* [Task brief]:
Copy out the items below word for word, everything from the start of the items down to the line containing "[x=347, y=614]", both ends included.

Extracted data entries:
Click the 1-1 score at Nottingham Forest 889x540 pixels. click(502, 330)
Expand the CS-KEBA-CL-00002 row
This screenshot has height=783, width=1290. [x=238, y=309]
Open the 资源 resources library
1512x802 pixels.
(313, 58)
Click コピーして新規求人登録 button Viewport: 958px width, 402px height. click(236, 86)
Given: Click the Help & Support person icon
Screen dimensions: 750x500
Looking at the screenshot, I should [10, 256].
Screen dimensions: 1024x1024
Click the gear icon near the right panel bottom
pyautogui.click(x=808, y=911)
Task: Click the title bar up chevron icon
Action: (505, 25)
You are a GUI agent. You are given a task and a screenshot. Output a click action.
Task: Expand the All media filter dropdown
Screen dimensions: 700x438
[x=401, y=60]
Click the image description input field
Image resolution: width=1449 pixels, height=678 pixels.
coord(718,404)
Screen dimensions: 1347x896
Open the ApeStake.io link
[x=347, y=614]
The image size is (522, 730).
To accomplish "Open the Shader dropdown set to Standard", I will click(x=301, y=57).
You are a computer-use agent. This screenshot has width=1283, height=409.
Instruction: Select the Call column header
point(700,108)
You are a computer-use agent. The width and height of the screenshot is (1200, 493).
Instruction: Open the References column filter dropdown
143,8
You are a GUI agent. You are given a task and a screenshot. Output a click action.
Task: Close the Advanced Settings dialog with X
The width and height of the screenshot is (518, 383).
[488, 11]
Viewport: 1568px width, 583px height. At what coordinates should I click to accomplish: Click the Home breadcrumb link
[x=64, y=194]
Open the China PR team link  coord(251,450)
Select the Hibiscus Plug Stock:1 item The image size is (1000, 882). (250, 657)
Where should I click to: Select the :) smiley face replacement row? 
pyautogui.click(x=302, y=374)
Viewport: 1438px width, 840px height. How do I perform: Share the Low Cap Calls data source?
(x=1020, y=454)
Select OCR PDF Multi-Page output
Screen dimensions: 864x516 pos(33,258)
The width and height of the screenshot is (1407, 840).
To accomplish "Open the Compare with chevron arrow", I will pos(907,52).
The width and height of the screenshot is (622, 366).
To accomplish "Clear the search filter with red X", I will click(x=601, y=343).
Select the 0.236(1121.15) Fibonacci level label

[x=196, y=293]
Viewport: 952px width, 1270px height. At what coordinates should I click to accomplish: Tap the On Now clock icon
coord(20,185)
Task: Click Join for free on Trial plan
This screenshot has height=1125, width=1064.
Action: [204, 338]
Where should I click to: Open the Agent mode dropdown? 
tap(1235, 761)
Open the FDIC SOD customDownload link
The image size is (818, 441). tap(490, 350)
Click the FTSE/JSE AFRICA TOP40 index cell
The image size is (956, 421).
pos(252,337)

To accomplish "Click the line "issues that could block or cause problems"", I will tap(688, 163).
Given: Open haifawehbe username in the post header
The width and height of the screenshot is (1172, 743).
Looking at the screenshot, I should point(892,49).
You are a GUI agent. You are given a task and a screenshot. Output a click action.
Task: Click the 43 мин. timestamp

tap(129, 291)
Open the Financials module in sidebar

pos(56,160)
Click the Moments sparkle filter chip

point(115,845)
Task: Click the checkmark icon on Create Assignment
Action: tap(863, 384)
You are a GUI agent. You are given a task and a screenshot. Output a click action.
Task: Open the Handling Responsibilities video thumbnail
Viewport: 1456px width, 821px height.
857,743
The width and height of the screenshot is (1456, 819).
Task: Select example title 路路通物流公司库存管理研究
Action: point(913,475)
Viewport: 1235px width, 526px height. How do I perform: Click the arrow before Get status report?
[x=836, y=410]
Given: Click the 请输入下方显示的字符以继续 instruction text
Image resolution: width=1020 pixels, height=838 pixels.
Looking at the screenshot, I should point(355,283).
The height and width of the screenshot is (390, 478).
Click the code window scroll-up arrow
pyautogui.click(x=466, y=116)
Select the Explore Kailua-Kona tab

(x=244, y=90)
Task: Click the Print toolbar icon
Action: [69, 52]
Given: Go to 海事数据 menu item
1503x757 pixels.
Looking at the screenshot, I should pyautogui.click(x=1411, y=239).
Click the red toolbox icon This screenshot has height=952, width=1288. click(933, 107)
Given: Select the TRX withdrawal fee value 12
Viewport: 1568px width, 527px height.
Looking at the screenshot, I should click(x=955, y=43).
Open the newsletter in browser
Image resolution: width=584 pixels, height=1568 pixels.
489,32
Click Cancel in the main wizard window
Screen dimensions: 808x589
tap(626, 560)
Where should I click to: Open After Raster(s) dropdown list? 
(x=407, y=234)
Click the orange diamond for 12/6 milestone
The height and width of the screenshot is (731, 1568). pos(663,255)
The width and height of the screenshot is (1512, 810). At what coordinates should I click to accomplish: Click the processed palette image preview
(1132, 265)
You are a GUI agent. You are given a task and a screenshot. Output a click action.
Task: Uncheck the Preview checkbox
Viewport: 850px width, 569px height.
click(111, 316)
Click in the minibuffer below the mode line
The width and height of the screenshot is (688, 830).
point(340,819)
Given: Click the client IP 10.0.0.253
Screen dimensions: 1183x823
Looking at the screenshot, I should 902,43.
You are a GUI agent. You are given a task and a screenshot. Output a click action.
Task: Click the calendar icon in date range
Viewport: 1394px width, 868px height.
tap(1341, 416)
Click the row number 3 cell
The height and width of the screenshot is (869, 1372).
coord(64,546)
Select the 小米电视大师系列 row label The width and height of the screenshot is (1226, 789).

* [Exercise result]:
Click the 1-1 score at Nottingham Forest 889x540 pixels. click(502, 330)
Expand the CS-KEBA-CL-00002 row
This screenshot has height=783, width=1290. [x=238, y=309]
Open the 资源 resources library
1512x802 pixels.
(313, 58)
Click コピーして新規求人登録 button Viewport: 958px width, 402px height. click(236, 86)
Given: Click the Help & Support person icon
Screen dimensions: 750x500
Looking at the screenshot, I should [10, 256].
Screen dimensions: 1024x1024
Click the gear icon near the right panel bottom
pyautogui.click(x=808, y=911)
Task: Click the title bar up chevron icon
Action: (505, 25)
You are a GUI agent. You are given a task and a screenshot. Output a click action.
Task: Expand the All media filter dropdown
Screen dimensions: 700x438
[x=401, y=60]
Click the image description input field
Image resolution: width=1449 pixels, height=678 pixels.
coord(718,404)
Screen dimensions: 1347x896
Open the ApeStake.io link
[x=347, y=614]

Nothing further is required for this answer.